I absolutely love historical fiction and read a lot of it; I love to learn history this way. I also enjoy reading science fiction, fantasy, horror, thriller and non-fiction science.
I am absolutely in love with this book. It may have a strange, multi-genre concept, but it works in the most wonderful of ways. Meriwether Lewis, of the famed Lewis and Clark died along the Natchez Trace trail 1809 in a most mysterious way; with two bullet wounds that was ruled a suicide. This is a historic fact, but what Andra Watkins has done with this fact is an incredibly amazing story. Upon his death, Meriwether Lewis, or Merry as we get to know him, believes he is a failure. He did not get to publish is expedition journals and he failed to excel in the governmental position he was given, the governor of the Upper Louisiana Territory, the position that James Wilkinson was kicked out of. Now, Merry is stuck in the Nowhere, a kind a purgatory where he must successfully complete a mission in the real world in order to move on. Merry has failed 12 missions, number 13 will be his last chance. Mission 13 concerns nine year old Emmaline Cagney in the year 1977. Emmaline has gone through a bitter custody battle where she saw her father ripped from her life by a rather odd Judge. Emmaline is forced to live by her mother's strict rules in a rather unusual setting where her mother wants her to serve tea to men with her dress unbuttoned.
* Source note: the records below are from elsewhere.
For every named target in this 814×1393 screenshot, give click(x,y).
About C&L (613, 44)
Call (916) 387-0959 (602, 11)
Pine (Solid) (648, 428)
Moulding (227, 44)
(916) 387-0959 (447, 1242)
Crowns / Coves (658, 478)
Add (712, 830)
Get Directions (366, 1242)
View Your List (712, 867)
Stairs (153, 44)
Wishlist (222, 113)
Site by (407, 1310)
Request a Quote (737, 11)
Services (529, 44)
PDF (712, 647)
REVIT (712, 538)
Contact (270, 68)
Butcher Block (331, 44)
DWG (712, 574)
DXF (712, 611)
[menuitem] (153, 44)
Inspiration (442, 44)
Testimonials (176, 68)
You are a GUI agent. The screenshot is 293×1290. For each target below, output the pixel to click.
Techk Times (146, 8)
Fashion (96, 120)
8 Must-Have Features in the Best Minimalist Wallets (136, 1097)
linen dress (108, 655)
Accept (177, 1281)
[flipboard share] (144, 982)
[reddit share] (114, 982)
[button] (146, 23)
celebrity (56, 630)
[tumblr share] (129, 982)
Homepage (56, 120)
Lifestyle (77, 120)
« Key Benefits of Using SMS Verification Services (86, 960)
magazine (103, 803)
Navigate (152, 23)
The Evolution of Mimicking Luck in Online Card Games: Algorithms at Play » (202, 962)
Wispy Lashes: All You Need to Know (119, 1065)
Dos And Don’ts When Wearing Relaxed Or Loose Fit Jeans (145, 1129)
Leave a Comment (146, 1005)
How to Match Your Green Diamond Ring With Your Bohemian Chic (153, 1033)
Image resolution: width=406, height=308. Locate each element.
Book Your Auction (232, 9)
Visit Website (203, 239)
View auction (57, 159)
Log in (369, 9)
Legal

When the police and the Judge arrive to bust her mother's operation, Em's Aunt Bertie tells her to make a run for it and find her father in Nashville. Merry's quest is to take Emmaline from New Orleans to Nashville to reunite with her father, but he must outwit and outrun the strange Judge who want Emmaline for himself and face his own ghosts along the Natchez Trace.
First of all, Emmaline and Merry's characters and companionship are brilliant. Such a strange pair, but so well done. Andra Watkins writing takes you into the mindset and emotions of a nine year old girl and a thirty-five year old explorer so perfectly that it will break your heart. I had so many favorite quotes from this book to share;
"The door slammed, and it was like a clock stopped. Like I would never be older than that moment. Everything would always be 'Before Daddy' and 'After Daddy.' "
This is Em's defining moment, so perfectly wrapped up as a nine year old would see it. When Merry finds Em, his next assignment, she is desperately trying to outrun the Judge's men. He knows he must help her and gain her trust to complete his assignment. Merry has no idea what he is in for.
"I watched her face and cogitated the meaning behind her words. Imagined who-or what-her mother was, right before she told me. Not in so many words. A nine-year-old girl should never have to say her mother is a prostitute. But, she colored in the picture for me with broken crayons in damaged hues."
I loved the decision that the best way for Em and Merry to get to Nashville is to take the old Natchez Trace trail. Not only do we get to experience part of the trail, but Merry is forced, quite literally and figuratively to face old ghosts that he did not get to vanquish in his life. We also get to see a newly-painted portrait of just how great an explorer and outdoors-man Meriweather Lewis was, which brings him back to life in reader's eyes.
" The Trace was a tunnel through time. Sunlight cast shadows through the timber, and a squirrel scampered across the trail ahead of us. I breathed in the rich smell of earth and rotting leaves and tried to remember what it felt like to lead. To be fearless, decisive. To guide another person through the unknown."
The Judge's character, a villain for both Merry and Emmaline was a great addition. His use of the Nowhere and his quest to seek Emmaline is such a juxtaposition to Merry, that he is the perfect antagonist. Also, Emmaline's descriptions of him are so spot-on, that when I looked up the real James Wilkinson, he was just as I had pictured. Em and Merry's journey is is insightful, adventurous, dangerous, hilarious and heartbreaking all at the same time. I would think anyone who enjoys historical fiction, coming-of-age, paranormal or just plain, old good writing would enjoy this story.
See more about To Live Forever on blog tour at stephaniesbookreviews.weebly.com on April 24th.
I am also going to use this book for Spring Bookish Bingo! It has a green cover, a bird on the cover, flowers on the cover and has a child narrator! I think I'm going to use it for child narrator for now since I don't think I have any other books that would really fit 'child' narrator. Emmaline is probably the best fit, since she is nine.